Ali Dodge-Khatami, William Z Chancellor, Bhawna Gupta, Samantha R Seals, Makram R Ebeid, Sarosh P Batlivala, Mary B Taylor, Jorge D Salazar
World Journal for Pediatric & Congenital Heart Surgery 2015, 6 (3): 393-400

BACKGROUND: Results of surgical management of hypoplastic left heart syndrome (HLHS) and related anomalies are often compared to published benchmark data which reflect the use of a variety of surgical and hybrid protocols. We report encouraging results achieved in an emerging program, despite a learning curve at all care levels. Rather than relying on a single preferred protocol, surgical management was based on matching surgical strategy to individual patient factors.

METHODS: From 2010 to 2014, a total of 47 consecutive patients with HLHS or related anomalies with ductal-dependent systemic circulation underwent initial surgical palliation, including 30 Norwood stage I, 8 hybrid stage I, and 9 salvage-to-Norwood procedures.
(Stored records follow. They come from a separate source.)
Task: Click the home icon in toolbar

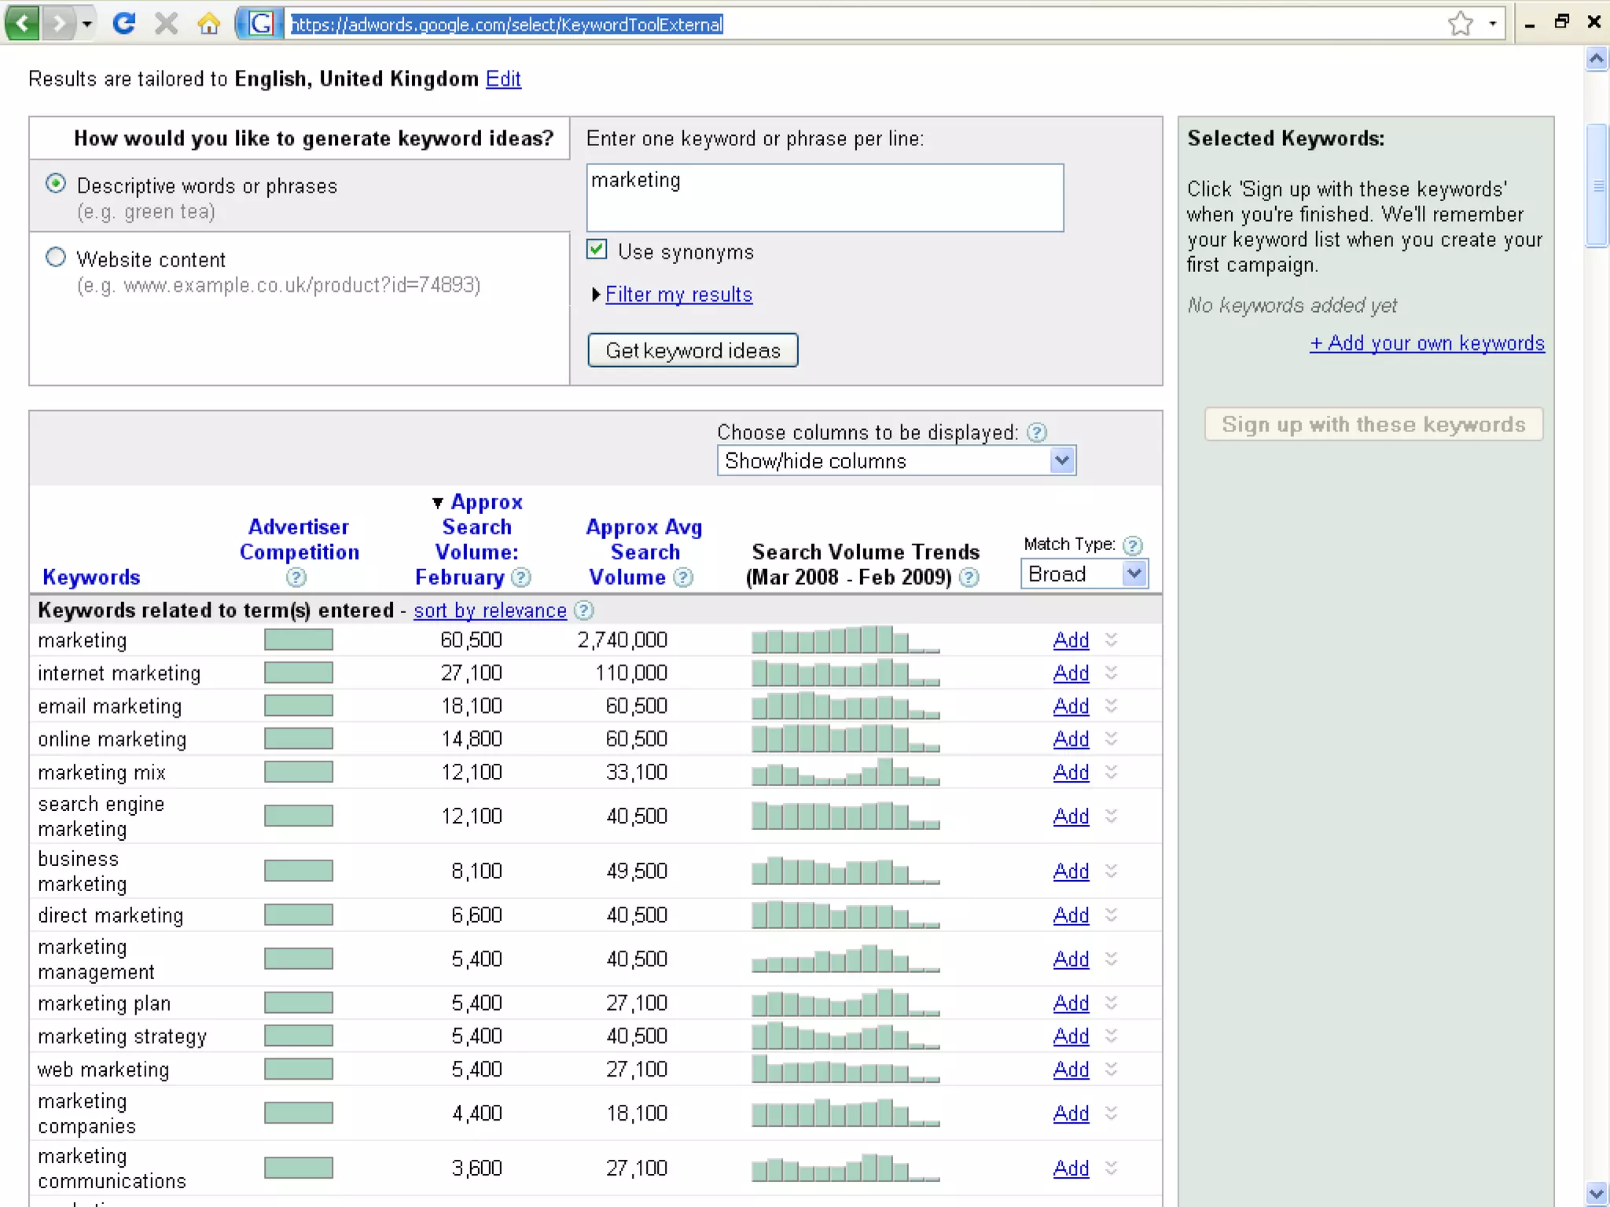Action: 208,24
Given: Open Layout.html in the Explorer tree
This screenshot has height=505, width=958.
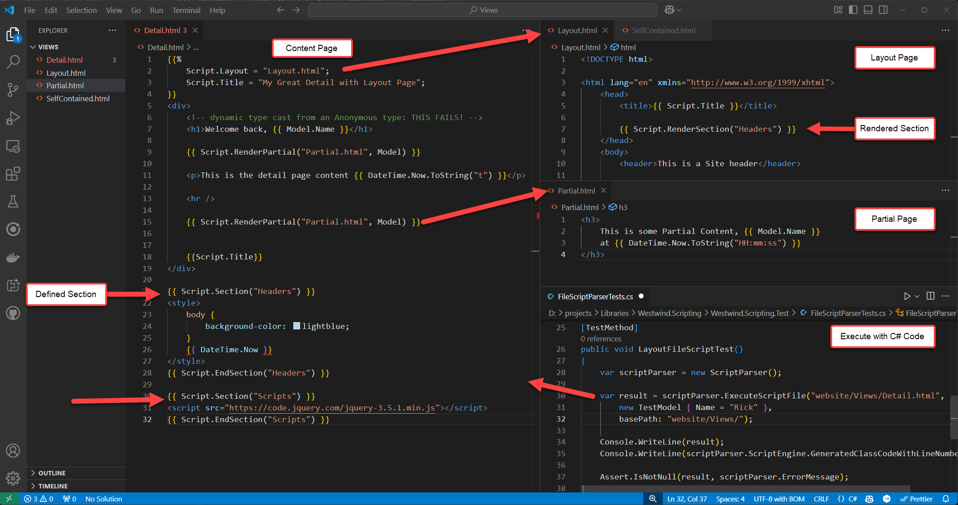Looking at the screenshot, I should click(x=66, y=73).
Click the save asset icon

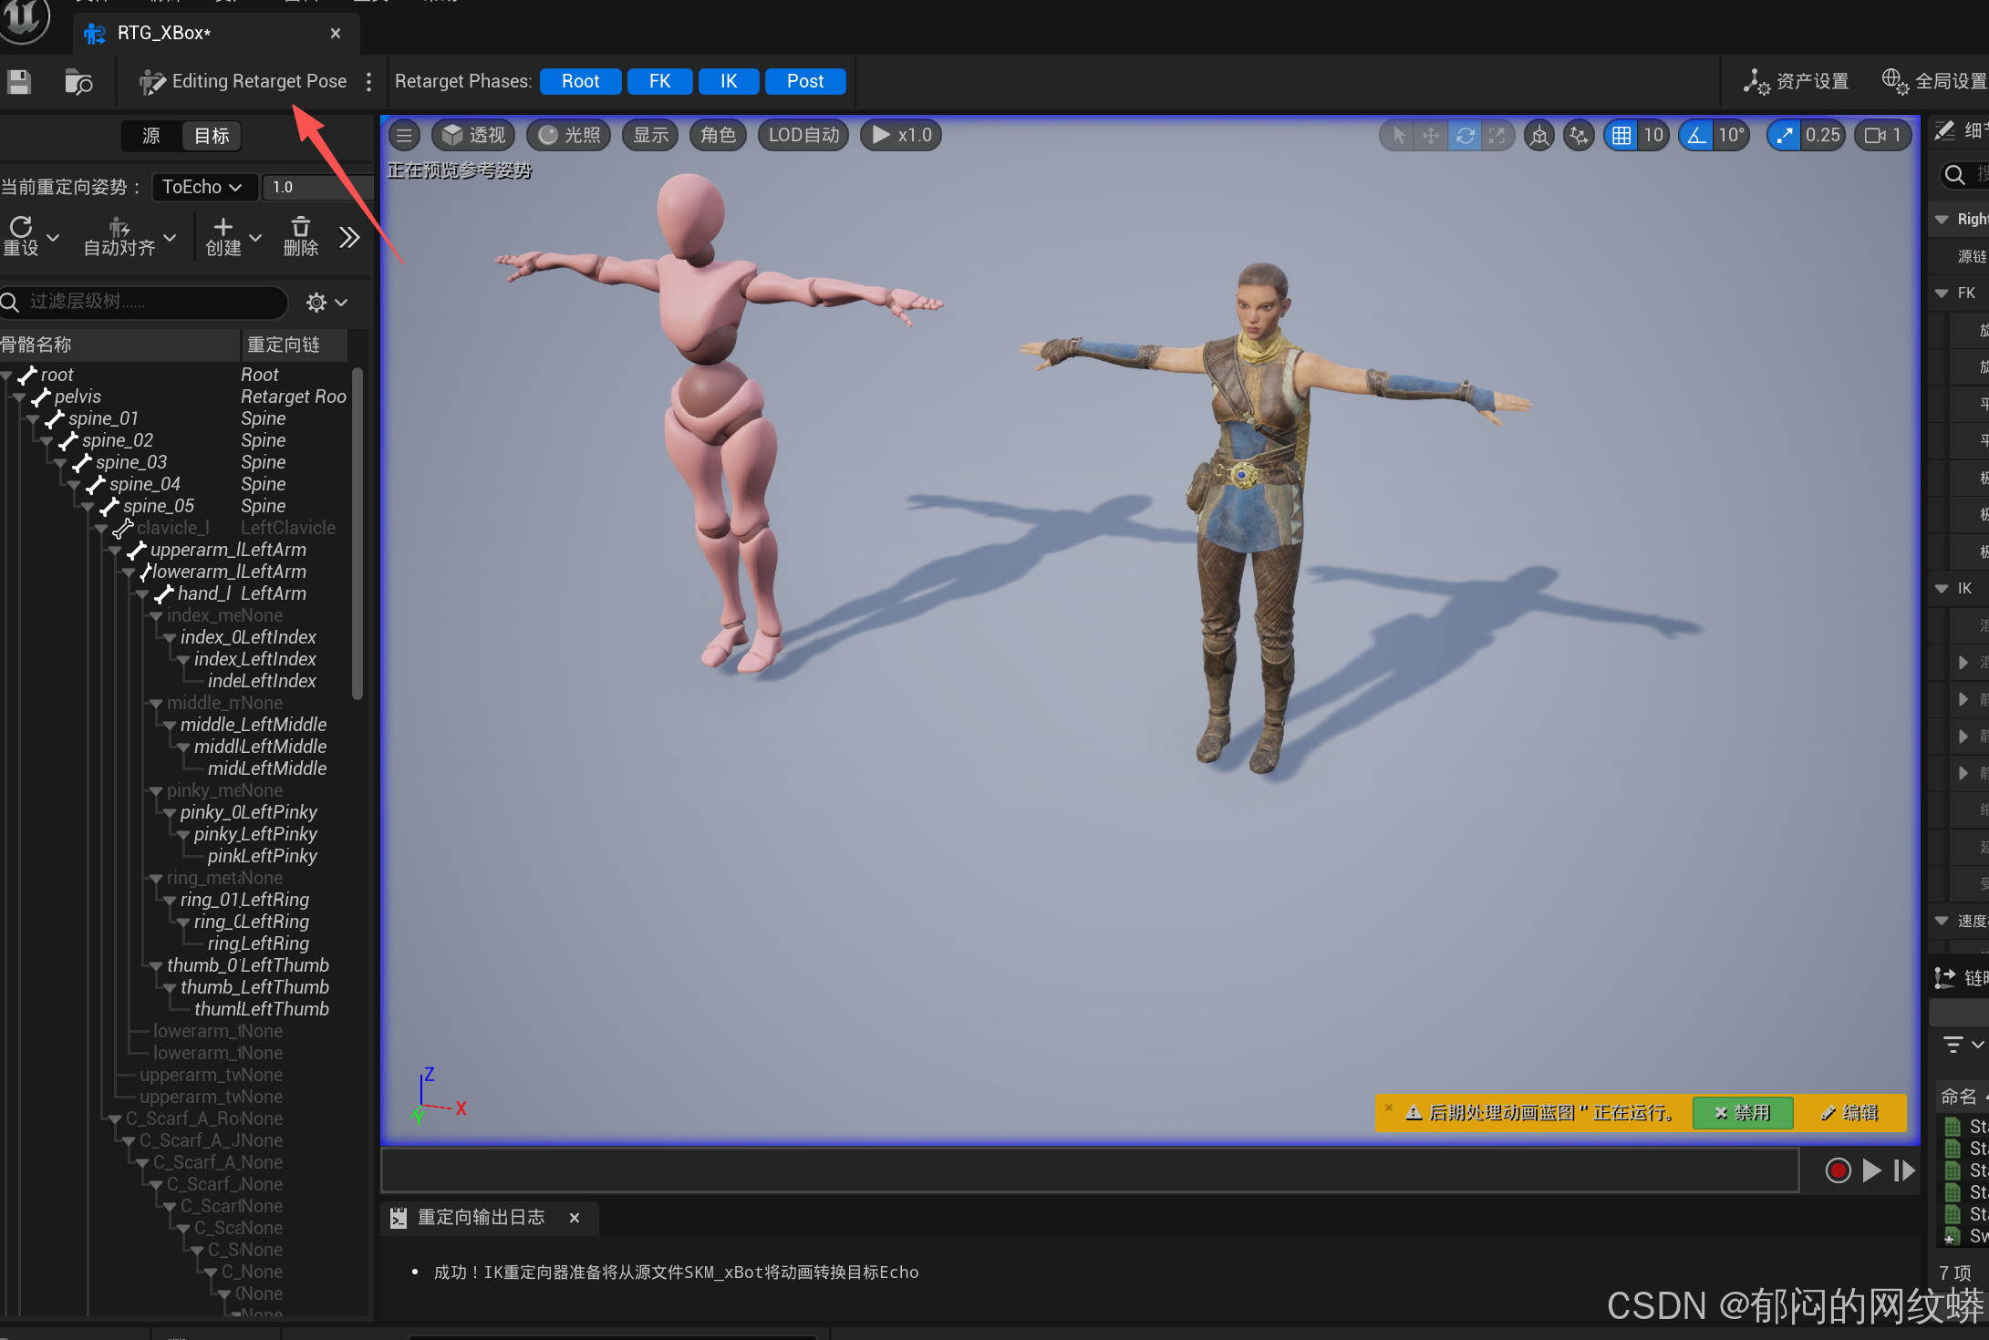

True hybrid procedures entailed bilateral pulmonary artery banding and ductal stenting. In the salvage-to-Norwood strategy, ductal stenting was withheld in favor of continued prostaglandin infusion in anticipation of a deferred Norwood procedure. Cardiac comorbidities (obstructed pulmonary venous return, poor ventricular function, and atrioventricular valve regurgitation) and noncardiac comorbidities influenced the choice of treatment strategies and were analyzed as potential risk factors for extracorporeal membrane oxygenation (ECMO) support or in-hospital mortality.

RESULTS: Overall hospital survival was 81% (Norwood 83.3%, hybrid 88%, "salvage" 67%; P = .4942). Extracorporeal membrane oxygenation support was used for eight (17%) patients with two survivors. For cases with obstructed pulmonary venous return (n = 10, 21%), management choices favored a hybrid or salvage strategy (P = .0026). Aortic atresia (n = 22, 47%) was treated by a Norwood or salvage-to-Norwood. No cardiac, noncardiac, or genetic comorbidities were identified as independent risk factors for ECMO or discharge mortality in a multivariable analysis.

CONCLUSIONS: Our emerging program achieved outcomes that compare favorably to published benchmark data with respect to hospital survival. These results reflect rigorous interdisciplinary teamwork and a flexible approach to surgical palliation based on matching surgical strategy to patient factors. With major associated cardiac/noncardiac comorbidity and antegrade coronary flow, a true hybrid with ductal stenting was our preferred strategy. For high-risk situations such as aortic atresia with obstructed pulmonary venous return, the salvage hybrid-bridge-to-Norwood strategy may help achieve survival albeit with increased resource utilization.